| 要旨トップ | 目次 | | 日本生態学会第71回全国大会 (2024年3月、横浜) 講演要旨 ESJ71 Abstract |
一般講演(ポスター発表) P2-225 (Poster presentation)
日本のメダカ(Oryzias latipes, O. sakaizumii )は青森から沖縄まで幅広い気候環境に分布するため、気候環境への適応進化をもたらす遺伝子群を探索できるモデル系である。適応進化を検証する上では自然淘汰が働いた遺伝子群を特定することが重要であるが、それらの知見は十分ではない。そこで本研究は、日本海側に分布するキタノメダカ O. sakaizumii 野生個体の全ゲノムリシーケンス解析データを用いた集団ゲノム解析を行って、自然淘汰の痕跡がある遺伝領域を探索した (北津軽, 青森, 新潟, 敦賀, N = 40)。核ゲノムで遺伝的多様性の高い領域にまず注目すると、塩基多様度πの高い領域がchr2, 8, 11の染色体を中心とした複数の染色体に散在していた。
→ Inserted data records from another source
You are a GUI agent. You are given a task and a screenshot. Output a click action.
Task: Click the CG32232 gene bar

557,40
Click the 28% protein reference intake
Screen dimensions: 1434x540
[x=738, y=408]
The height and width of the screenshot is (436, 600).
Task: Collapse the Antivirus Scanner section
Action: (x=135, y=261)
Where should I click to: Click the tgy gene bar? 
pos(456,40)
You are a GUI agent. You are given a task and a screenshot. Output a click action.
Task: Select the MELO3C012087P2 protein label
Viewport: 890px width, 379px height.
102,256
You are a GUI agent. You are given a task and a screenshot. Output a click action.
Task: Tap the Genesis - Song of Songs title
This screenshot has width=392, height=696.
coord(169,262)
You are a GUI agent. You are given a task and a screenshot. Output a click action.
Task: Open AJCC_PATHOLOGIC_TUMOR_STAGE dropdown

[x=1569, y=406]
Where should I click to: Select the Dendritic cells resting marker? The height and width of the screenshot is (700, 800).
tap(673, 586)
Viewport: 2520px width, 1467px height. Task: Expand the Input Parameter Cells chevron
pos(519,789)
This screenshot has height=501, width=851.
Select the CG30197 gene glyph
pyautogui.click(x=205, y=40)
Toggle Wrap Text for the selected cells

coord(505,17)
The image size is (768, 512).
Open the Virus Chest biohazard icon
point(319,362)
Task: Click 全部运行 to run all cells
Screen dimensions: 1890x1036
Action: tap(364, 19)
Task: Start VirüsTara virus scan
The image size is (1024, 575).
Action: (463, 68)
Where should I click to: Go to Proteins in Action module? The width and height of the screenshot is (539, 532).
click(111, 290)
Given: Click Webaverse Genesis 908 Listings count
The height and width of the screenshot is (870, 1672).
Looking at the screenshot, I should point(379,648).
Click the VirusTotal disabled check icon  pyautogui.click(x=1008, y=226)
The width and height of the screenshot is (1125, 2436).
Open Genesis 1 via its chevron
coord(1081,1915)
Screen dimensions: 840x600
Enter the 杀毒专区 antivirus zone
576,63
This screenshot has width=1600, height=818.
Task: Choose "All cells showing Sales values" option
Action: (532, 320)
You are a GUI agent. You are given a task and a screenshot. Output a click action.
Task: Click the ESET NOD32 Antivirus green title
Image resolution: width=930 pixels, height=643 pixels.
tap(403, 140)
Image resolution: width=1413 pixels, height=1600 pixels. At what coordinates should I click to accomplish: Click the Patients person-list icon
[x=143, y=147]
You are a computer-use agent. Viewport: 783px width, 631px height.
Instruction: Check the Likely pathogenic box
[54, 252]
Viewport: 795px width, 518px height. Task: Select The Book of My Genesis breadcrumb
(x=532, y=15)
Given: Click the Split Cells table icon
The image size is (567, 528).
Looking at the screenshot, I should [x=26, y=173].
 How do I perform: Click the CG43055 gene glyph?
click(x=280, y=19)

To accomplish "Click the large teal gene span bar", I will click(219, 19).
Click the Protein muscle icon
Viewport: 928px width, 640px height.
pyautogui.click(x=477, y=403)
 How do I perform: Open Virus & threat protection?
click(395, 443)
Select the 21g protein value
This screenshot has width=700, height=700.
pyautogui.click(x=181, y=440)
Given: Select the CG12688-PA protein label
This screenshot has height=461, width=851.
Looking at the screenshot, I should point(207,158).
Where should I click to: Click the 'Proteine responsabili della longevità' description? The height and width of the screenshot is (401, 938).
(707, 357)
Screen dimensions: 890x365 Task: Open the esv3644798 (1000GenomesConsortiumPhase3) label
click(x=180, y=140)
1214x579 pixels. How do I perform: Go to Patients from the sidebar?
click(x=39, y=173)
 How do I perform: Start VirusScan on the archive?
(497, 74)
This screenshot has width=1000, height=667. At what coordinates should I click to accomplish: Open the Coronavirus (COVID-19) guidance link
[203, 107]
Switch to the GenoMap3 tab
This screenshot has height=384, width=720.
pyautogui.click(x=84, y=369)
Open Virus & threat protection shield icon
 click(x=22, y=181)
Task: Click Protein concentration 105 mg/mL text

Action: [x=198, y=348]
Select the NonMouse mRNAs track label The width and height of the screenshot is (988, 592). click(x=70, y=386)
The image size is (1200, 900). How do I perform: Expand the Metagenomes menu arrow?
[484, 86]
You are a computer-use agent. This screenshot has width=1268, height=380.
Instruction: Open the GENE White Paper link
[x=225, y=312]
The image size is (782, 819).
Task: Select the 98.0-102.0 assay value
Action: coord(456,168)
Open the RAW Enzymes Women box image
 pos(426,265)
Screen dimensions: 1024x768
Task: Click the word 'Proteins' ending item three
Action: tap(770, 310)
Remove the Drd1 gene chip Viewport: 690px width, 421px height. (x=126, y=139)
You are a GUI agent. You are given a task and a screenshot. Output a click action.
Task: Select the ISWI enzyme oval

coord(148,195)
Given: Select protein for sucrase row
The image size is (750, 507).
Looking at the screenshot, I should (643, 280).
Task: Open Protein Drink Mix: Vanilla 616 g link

Gene Ontology Enrichment 解析でこれらに含まれる遺伝子機能を確認すると免疫機能に関連する遺伝子が濃縮していた。従って、免疫機能に関連する平衡淘汰で高い塩基多様度が維持されている可能性が考えられた。次に、ゲノムワイド平均から外れてTajima's Dの低い領域に注目したところ、chr9, 11, 12, 19の4領域に集中的に存在した。しかしながら、これら領域はいずれも同じ染色体上の近傍領域と比べて塩基多様度πは小さくなかったことから、自然淘汰の痕跡が示す傾向には一致していなかった。また、Tajima’s Dのゲノム全体での分布の中央値も、-2.36と負に大きく偏ったことから、集団サイズの変動など過去の集団動態による対立遺伝子頻度の分布のバイアスを反映することが示唆された。